──────── Extract ────────

Community leaders and residents gathered at the Old Congress Heights School on November 18 to discuss positive developments at the St. Elizabeth East Redevelopment Project in Ward 8. The historic 182-acre former mental health campus is being transformed into a mixed-use development featuring residential units, retail spaces, entertainment venues, and healthcare facilities, with several amenities already operational including an arena and medical center. Plans were announced for a new Congress Heights Library near the Metro station and two workforce rental buildings called The Martin and The Malcolm, developed by Omar Karim of Banneker Development.

Who is affected

  • Congress Heights residents and Ward 8 community members
  • Monica Ray, president of the Congress Heights Community Training and Development Corporation
  • Jaspreet Pahwa, director of planning for the D.C. Public Library
  • Omar Karim, founder and owner of Banneker Development
  • Washington Mystics and Capital City Go-Go teams (current tenants)
  • Black developers and professionals working on the project
  • Young people who will use the recording studio
  • Future residents of workforce rental housing

What action is being taken

  • Omar Karim is building two mixed-use residential developments (The Martin and The Malcolm) for workforce rentals. The D.C. Public Library is constructing a new Congress Heights Library to replace the Parklands-Turner branch. Community engagement sessions are being held with area residents to discuss developments.

────────

## Action item A
According to the redevelopment summary, which library branch will the new Congress Heights Library replace?
## Action item B
Extend the St. Elizabeth East redevelopment summary from its last sentence.
The records on this page are separate material, unrelated to the redevelopment summary.

──────── Supplied material ────────

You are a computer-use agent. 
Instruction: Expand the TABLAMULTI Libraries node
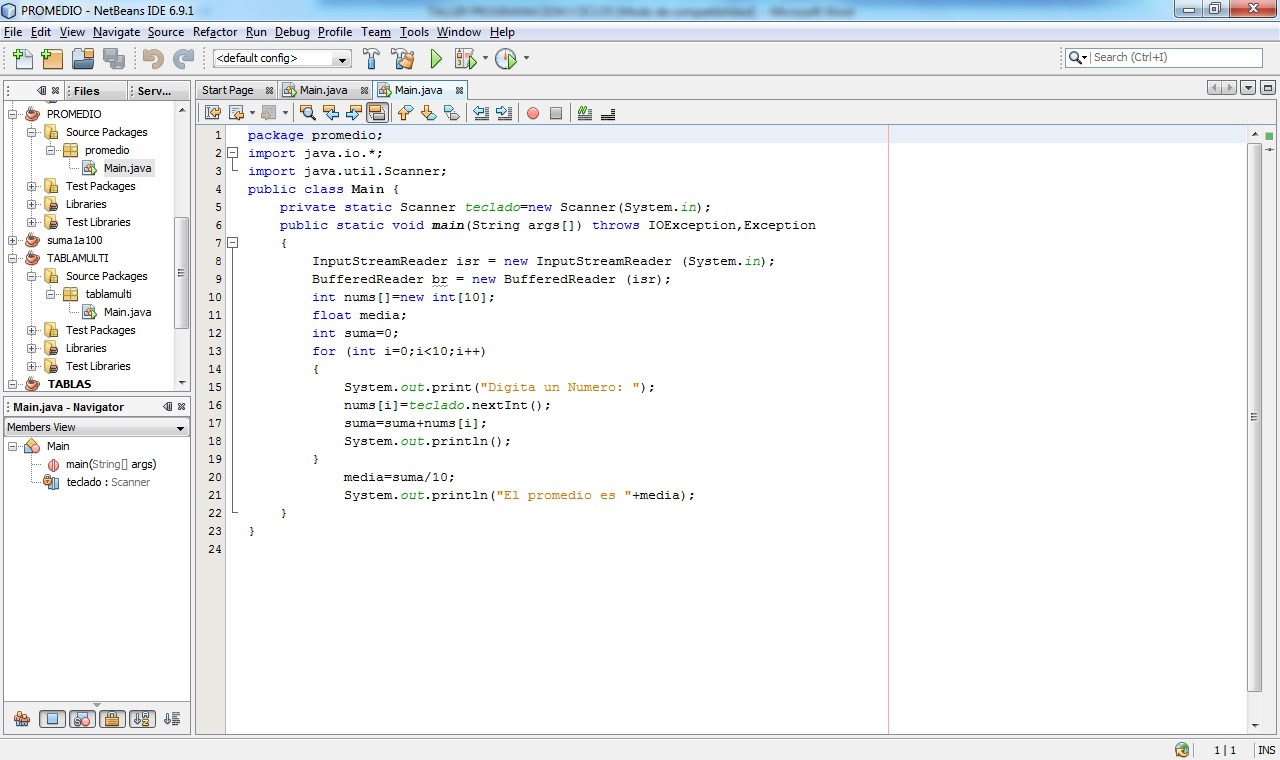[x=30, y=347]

────────
──────── Supplied material ────────

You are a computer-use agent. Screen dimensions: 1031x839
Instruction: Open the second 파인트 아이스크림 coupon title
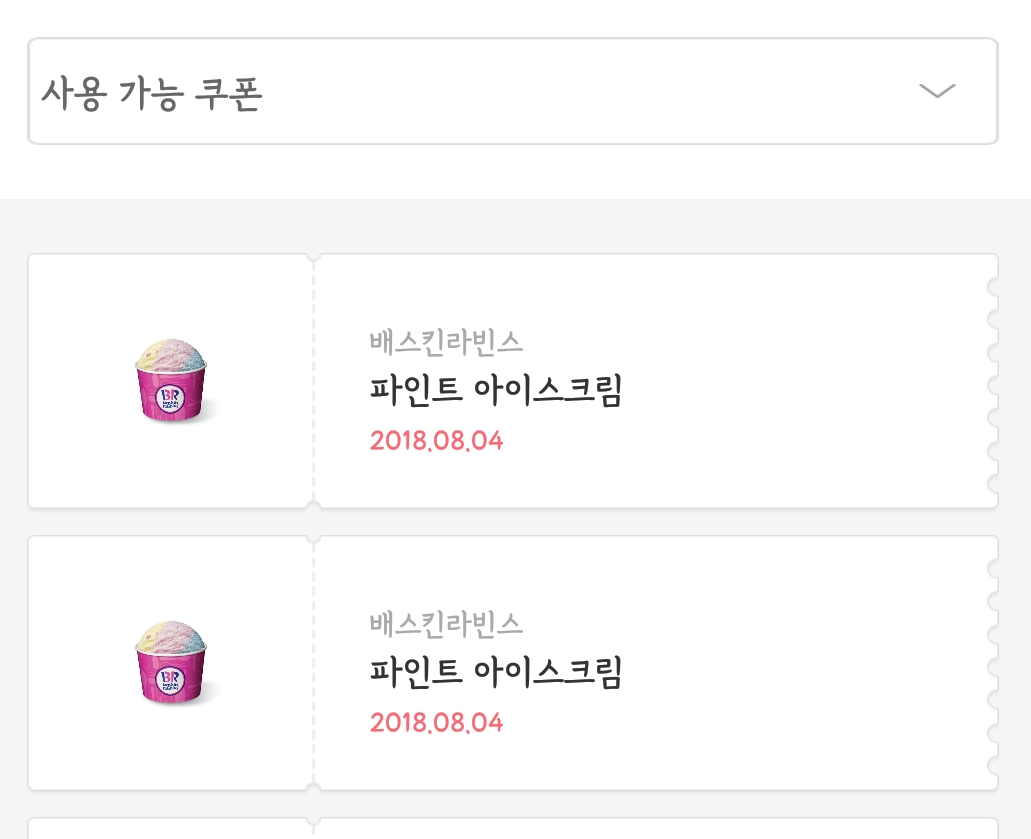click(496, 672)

────────
──────── Supplied material ────────

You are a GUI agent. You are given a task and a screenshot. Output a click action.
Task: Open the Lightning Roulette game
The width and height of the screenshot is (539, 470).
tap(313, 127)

────────

## Output A
The Parklands-Turner branch.

## Output B
Why it matters

  • This redevelopment represents a rare opportunity for Black-led development at a massive scale, with the combined parcels equaling the size of The Wharf development. The project addresses critical community needs in Ward 8 by providing healthcare access (the only comprehensive hospital in that part of the District), affordable workforce housing, entertainment venues, and public amenities like a Metro-accessible library with features requested by residents. The transformation of a historic mental health campus into a thriving mixed-use community demonstrates economic investment and self-determination in a historically underserved area of Washington, D.C.